= WHAT YOU NEED TO DO =
All entries below are to be duplicated verbatim.
RECORDS FOR THIS EXERCISE section start
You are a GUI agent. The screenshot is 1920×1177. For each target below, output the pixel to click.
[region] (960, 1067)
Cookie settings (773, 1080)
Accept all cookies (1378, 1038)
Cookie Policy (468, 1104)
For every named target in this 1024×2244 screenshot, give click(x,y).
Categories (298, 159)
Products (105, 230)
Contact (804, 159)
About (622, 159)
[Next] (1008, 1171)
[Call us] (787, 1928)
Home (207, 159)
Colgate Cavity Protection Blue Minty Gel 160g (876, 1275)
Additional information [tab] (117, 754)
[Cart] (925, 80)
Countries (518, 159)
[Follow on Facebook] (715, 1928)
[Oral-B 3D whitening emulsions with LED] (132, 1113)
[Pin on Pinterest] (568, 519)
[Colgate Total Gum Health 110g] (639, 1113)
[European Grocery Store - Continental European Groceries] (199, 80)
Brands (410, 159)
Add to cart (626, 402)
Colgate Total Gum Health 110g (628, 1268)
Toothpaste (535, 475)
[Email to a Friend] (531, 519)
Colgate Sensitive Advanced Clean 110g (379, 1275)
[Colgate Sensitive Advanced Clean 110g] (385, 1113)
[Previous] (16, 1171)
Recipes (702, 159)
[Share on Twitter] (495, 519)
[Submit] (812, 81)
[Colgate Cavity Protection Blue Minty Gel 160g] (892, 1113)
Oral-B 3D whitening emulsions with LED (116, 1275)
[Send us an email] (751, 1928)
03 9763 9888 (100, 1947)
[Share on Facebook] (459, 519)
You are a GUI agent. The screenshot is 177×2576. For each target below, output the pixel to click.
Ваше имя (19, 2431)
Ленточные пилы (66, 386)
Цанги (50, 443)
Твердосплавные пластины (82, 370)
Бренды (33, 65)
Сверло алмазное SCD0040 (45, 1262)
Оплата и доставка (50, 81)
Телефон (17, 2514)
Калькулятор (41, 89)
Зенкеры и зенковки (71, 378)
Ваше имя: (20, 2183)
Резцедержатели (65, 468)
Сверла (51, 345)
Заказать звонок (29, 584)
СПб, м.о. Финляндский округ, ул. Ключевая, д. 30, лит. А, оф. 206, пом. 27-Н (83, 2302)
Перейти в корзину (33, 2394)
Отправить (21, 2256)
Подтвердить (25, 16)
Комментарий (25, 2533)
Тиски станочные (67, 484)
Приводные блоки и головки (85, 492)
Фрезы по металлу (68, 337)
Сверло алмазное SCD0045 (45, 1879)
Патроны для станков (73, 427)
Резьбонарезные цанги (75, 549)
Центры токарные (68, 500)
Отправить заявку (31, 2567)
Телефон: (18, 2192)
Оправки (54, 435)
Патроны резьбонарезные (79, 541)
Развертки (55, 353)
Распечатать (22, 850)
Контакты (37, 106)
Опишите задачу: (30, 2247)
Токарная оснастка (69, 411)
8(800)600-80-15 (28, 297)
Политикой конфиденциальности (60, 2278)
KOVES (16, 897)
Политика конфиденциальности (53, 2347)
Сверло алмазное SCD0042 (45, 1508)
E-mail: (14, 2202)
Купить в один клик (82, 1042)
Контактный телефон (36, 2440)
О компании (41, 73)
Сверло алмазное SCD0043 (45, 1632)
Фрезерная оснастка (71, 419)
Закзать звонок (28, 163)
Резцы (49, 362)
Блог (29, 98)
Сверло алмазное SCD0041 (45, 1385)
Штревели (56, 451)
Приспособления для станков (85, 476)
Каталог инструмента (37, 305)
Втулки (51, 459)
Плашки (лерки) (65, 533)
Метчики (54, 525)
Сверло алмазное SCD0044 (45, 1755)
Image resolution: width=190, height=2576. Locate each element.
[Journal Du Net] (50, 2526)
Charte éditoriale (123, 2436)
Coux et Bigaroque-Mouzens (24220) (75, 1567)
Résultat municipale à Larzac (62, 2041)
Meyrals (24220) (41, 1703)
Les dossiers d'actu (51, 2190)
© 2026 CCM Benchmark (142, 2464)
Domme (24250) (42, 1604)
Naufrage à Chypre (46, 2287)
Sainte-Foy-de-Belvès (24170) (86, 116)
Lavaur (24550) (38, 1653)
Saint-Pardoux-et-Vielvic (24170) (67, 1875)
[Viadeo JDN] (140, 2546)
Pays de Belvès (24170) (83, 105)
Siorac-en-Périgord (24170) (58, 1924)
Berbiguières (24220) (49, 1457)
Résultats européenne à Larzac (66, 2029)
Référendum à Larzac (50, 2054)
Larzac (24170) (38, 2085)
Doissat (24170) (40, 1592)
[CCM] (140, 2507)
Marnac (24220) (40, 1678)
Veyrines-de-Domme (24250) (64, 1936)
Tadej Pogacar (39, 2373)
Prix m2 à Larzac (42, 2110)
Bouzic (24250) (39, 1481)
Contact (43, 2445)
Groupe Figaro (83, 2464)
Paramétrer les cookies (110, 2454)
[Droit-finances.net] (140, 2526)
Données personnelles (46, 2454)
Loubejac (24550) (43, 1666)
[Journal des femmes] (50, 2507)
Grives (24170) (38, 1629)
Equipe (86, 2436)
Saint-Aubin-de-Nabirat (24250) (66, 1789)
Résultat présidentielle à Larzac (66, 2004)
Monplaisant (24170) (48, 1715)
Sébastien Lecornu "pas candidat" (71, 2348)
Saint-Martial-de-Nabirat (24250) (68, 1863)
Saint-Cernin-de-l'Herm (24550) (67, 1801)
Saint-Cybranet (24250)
RECORDS FOR THIS EXERCISE section end
= SOLVED EXERCISE =
You are a GUI agent. The screenshot is 1920×1177. For each target below, output the pixel to click.
[region] (960, 1067)
Cookie settings (773, 1080)
Accept all cookies (1378, 1038)
Cookie Policy (468, 1104)
For every named target in this 1024×2244 screenshot, give click(x,y).
Categories (298, 159)
Products (105, 230)
Contact (804, 159)
About (622, 159)
[Next] (1008, 1171)
[Call us] (787, 1928)
Home (207, 159)
Colgate Cavity Protection Blue Minty Gel 160g (876, 1275)
Additional information [tab] (117, 754)
[Cart] (925, 80)
Countries (518, 159)
[Follow on Facebook] (715, 1928)
[Oral-B 3D whitening emulsions with LED] (132, 1113)
[Pin on Pinterest] (568, 519)
[Colgate Total Gum Health 110g] (639, 1113)
[European Grocery Store - Continental European Groceries] (199, 80)
Brands (410, 159)
Add to cart (626, 402)
Colgate Total Gum Health 110g (628, 1268)
Toothpaste (535, 475)
[Email to a Friend] (531, 519)
Colgate Sensitive Advanced Clean 110g (379, 1275)
[Colgate Sensitive Advanced Clean 110g] (385, 1113)
[Previous] (16, 1171)
Recipes (702, 159)
[Share on Twitter] (495, 519)
[Submit] (812, 81)
[Colgate Cavity Protection Blue Minty Gel 160g] (892, 1113)
Oral-B 3D whitening emulsions with LED (116, 1275)
[Send us an email] (751, 1928)
03 9763 9888 (100, 1947)
[Share on Facebook] (459, 519)
You are a GUI agent. The screenshot is 177×2576. For each target below, output the pixel to click.
Ваше имя (19, 2431)
Ленточные пилы (66, 386)
Цанги (50, 443)
Твердосплавные пластины (82, 370)
Бренды (33, 65)
Сверло алмазное SCD0040 (45, 1262)
Оплата и доставка (50, 81)
Телефон (17, 2514)
Калькулятор (41, 89)
Зенкеры и зенковки (71, 378)
Ваше имя: (20, 2183)
Резцедержатели (65, 468)
Сверла (51, 345)
Заказать звонок (29, 584)
СПб, м.о. Финляндский округ, ул. Ключевая, д. 30, лит. А, оф. 206, пом. 27-Н (83, 2302)
Перейти в корзину (33, 2394)
Отправить (21, 2256)
Подтвердить (25, 16)
Комментарий (25, 2533)
Тиски станочные (67, 484)
Приводные блоки и головки (85, 492)
Фрезы по металлу (68, 337)
Сверло алмазное SCD0045 (45, 1879)
Патроны для станков (73, 427)
Резьбонарезные цанги (75, 549)
Центры токарные (68, 500)
Отправить заявку (31, 2567)
Телефон: (18, 2192)
Оправки (54, 435)
Патроны резьбонарезные (79, 541)
Развертки (55, 353)
Распечатать (22, 850)
Контакты (37, 106)
Опишите задачу: (30, 2247)
Токарная оснастка (69, 411)
8(800)600-80-15 (28, 297)
Политикой конфиденциальности (60, 2278)
KOVES (16, 897)
Политика конфиденциальности (53, 2347)
Сверло алмазное SCD0042 (45, 1508)
E-mail: (14, 2202)
Купить в один клик (82, 1042)
Контактный телефон (36, 2440)
О компании (41, 73)
Сверло алмазное SCD0043 (45, 1632)
Фрезерная оснастка (71, 419)
Закзать звонок (28, 163)
Резцы (49, 362)
Блог (29, 98)
Сверло алмазное SCD0041 (45, 1385)
Штревели (56, 451)
Приспособления для станков (85, 476)
Каталог инструмента (37, 305)
Втулки (51, 459)
Плашки (лерки) (65, 533)
Метчики (54, 525)
Сверло алмазное SCD0044 (45, 1755)
Image resolution: width=190, height=2576. Locate each element.
[Journal Du Net] (50, 2526)
Charte éditoriale (123, 2436)
Coux et Bigaroque-Mouzens (24220) (75, 1567)
Résultat municipale à Larzac (62, 2041)
Meyrals (24220) (41, 1703)
Les dossiers d'actu (51, 2190)
© 2026 CCM Benchmark (142, 2464)
Domme (24250) (42, 1604)
Naufrage à Chypre (46, 2287)
Sainte-Foy-de-Belvès (24170) (86, 116)
Lavaur (24550) (38, 1653)
Saint-Pardoux-et-Vielvic (24170) (67, 1875)
[Viadeo JDN] (140, 2546)
Pays de Belvès (24170) (83, 105)
Siorac-en-Périgord (24170) (58, 1924)
Berbiguières (24220) (49, 1457)
Résultats européenne à Larzac (66, 2029)
Référendum à Larzac (50, 2054)
Larzac (24170) (38, 2085)
Doissat (24170) (40, 1592)
[CCM] (140, 2507)
Marnac (24220) (40, 1678)
Veyrines-de-Domme (24250) (64, 1936)
Tadej Pogacar (39, 2373)
Prix m2 à Larzac (42, 2110)
Bouzic (24250) (39, 1481)
Contact (43, 2445)
Groupe Figaro (83, 2464)
Paramétrer les cookies (110, 2454)
[Droit-finances.net] (140, 2526)
Données personnelles (46, 2454)
Loubejac (24550) (43, 1666)
[Journal des femmes] (50, 2507)
Grives (24170) (38, 1629)
Equipe (86, 2436)
Saint-Aubin-de-Nabirat (24250) (66, 1789)
Résultat présidentielle à Larzac (66, 2004)
Monplaisant (24170) (48, 1715)
Sébastien Lecornu "pas candidat" (71, 2348)
Saint-Martial-de-Nabirat (24250) (68, 1863)
Saint-Cernin-de-l'Herm (24550) (67, 1801)
Saint-Cybranet (24250)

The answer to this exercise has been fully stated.